■ Exercise inputs
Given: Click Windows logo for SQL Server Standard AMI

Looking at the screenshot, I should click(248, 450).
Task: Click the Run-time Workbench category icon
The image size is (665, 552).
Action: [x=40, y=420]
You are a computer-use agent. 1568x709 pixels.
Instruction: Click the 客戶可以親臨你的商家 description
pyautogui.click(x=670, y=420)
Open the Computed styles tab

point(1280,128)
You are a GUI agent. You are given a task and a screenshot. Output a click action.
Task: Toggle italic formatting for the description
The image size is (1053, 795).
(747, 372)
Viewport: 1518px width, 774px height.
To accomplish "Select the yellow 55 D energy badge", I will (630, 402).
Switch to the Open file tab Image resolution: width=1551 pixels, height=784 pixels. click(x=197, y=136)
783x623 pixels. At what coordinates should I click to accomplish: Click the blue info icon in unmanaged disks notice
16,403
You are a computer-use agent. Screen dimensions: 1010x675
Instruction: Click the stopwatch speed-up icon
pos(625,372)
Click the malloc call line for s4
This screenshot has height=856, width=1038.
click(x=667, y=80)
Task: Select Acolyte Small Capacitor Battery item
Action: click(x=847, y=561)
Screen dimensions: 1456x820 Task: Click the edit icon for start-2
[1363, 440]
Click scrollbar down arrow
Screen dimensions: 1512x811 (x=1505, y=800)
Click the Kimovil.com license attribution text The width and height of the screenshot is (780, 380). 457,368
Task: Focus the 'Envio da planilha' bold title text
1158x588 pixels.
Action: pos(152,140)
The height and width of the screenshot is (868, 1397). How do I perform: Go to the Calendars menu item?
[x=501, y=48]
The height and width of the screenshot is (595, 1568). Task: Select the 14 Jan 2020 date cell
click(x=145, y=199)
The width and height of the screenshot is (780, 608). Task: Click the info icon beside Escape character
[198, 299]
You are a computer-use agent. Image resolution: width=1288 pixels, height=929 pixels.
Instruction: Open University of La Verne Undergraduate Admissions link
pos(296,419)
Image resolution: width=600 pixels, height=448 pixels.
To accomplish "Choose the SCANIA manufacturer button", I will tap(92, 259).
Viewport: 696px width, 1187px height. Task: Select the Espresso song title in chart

■ Stated goal
Convert the items above into a JSON list of strings with one string per line. Omit blank lines.

■ Solution to this exercise
[
  "Given: Click Windows logo for SQL Server Standard AMI",
  "Looking at the screenshot, I should click(248, 450).",
  "Task: Click the Run-time Workbench category icon",
  "The image size is (665, 552).",
  "Action: [x=40, y=420]",
  "You are a computer-use agent. 1568x709 pixels.",
  "Instruction: Click the 客戶可以親臨你的商家 description",
  "pyautogui.click(x=670, y=420)",
  "Open the Computed styles tab",
  "point(1280,128)",
  "You are a GUI agent. You are given a task and a screenshot. Output a click action.",
  "Task: Toggle italic formatting for the description",
  "The image size is (1053, 795).",
  "(747, 372)",
  "Viewport: 1518px width, 774px height.",
  "To accomplish \"Select the yellow 55 D energy badge\", I will (630, 402).",
  "Switch to the Open file tab Image resolution: width=1551 pixels, height=784 pixels. click(x=197, y=136)",
  "783x623 pixels. At what coordinates should I click to accomplish: Click the blue info icon in unmanaged disks notice",
  "16,403",
  "You are a computer-use agent. Screen dimensions: 1010x675",
  "Instruction: Click the stopwatch speed-up icon",
  "pos(625,372)",
  "Click the malloc call line for s4",
  "This screenshot has height=856, width=1038.",
  "click(x=667, y=80)",
  "Task: Select Acolyte Small Capacitor Battery item",
  "Action: click(x=847, y=561)",
  "Screen dimensions: 1456x820 Task: Click the edit icon for start-2",
  "[1363, 440]",
  "Click scrollbar down arrow",
  "Screen dimensions: 1512x811 (x=1505, y=800)",
  "Click the Kimovil.com license attribution text The width and height of the screenshot is (780, 380). 457,368",
  "Task: Focus the 'Envio da planilha' bold title text",
  "1158x588 pixels.",
  "Action: pos(152,140)",
  "The height and width of the screenshot is (868, 1397). How do I perform: Go to the Calendars menu item?",
  "[x=501, y=48]",
  "The height and width of the screenshot is (595, 1568). Task: Select the 14 Jan 2020 date cell",
  "click(x=145, y=199)",
  "The width and height of the screenshot is (780, 608). Task: Click the info icon beside Escape character",
  "[198, 299]",
  "You are a computer-use agent. Image resolution: width=1288 pixels, height=929 pixels.",
  "Instruction: Open University of La Verne Undergraduate Admissions link",
  "pos(296,419)",
  "Image resolution: width=600 pixels, height=448 pixels.",
  "To accomplish \"Choose the SCANIA manufacturer button\", I will tap(92, 259).",
  "Viewport: 696px width, 1187px height. Task: Select the Espresso song title in chart"
]